Millions of couples in America are striving to keep their marriage afloat. It is not uncommon for this to occur when something called a separation stimulus - like relocation or the like - causes the stress already present to really manifest itself. That stimulus could be a change is career that causes relocation, kids leaving the next, etc. - but something that changes the landscape or the relationship. This often takes existing stress on the marriage and warps it into a death roll. This means that which was twisted become finally broken - or it can appear so. The damage, oftentimes, is not infidelity or abuse. It is simply the effect of all the relationship pressure that exists on every marriage - the stress of modern life. With kids, careers, money and home, and a host of other, often unique issues, it is no wonder that many if not most marriages are under great stress.

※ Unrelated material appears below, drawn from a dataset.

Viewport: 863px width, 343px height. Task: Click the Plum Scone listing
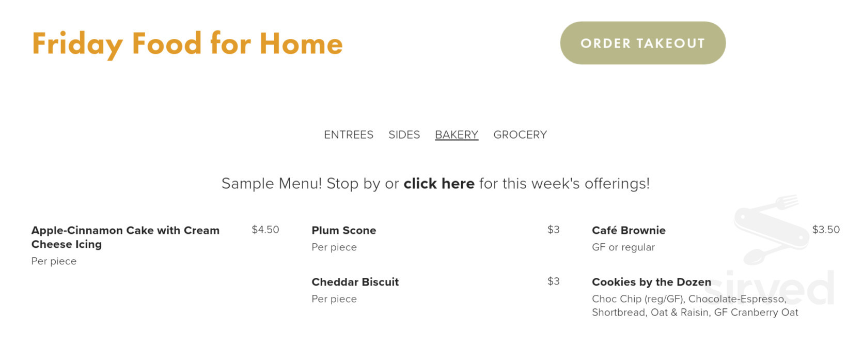pos(343,230)
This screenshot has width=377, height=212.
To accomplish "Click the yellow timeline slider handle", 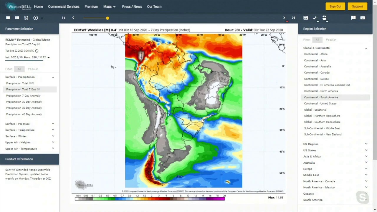I will pyautogui.click(x=108, y=18).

The resolution of this degree of stress in this many marriages is and has been widely attempted and studied. It has also been studies and managed in university and laboratory settings - with the aim of learning that which we may not know. What can you do to save yours?

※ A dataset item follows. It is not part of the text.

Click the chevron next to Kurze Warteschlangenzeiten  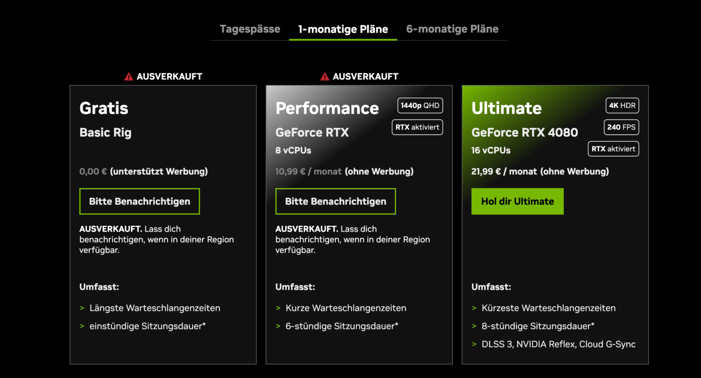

There are a number of ways and techniques that can be brought to bear on this problem - from books and tapes to psychological counseling. The topic of much current discussion is becoming your own marriage counselor. While that might sound like setting your own broken leg or pulling your own impacted tooth, it is really no joke. People are having remarkable success tending to their own marriage problems.

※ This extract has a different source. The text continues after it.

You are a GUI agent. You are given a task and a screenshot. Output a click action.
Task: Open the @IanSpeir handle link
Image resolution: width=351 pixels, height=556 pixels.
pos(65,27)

The key to making it work seems to surround two separate elements - joint commitment and genuine research. If both parties are not truly involved in the attempt to save their marriage it is unlikely to be successful. Having said that, even committed couples often flounder because they are not really sure what to do. It tends to be the same thing over and over again. Women drift apart from lack of emotional support; men separate psychologically when they feel over-controlled.
Start with continual and detailed discussions at a genuinely intimate level to bluntly identify and document what is really going on. Next, you should list the issues that are the most significant - from most to least - that you feel you need. That list should be followed by your response to your mate’s list - from easiest to hardest to provide or sustain. In this manner you can both ask and respond to the needs and support of each other.
If you are really trying to get ex back or are crafting a plan to win your ex back this perspective may be key to understanding how. In any case, you may find that an attempt to get your ex back might be met with a willing partner.
Author Resource:
Author Resource:-> James Roberts is Senior Article Editor for What-Why-How researching and writing on numerous topics including how to get ex back and real solutions for how to get ex back that work fast!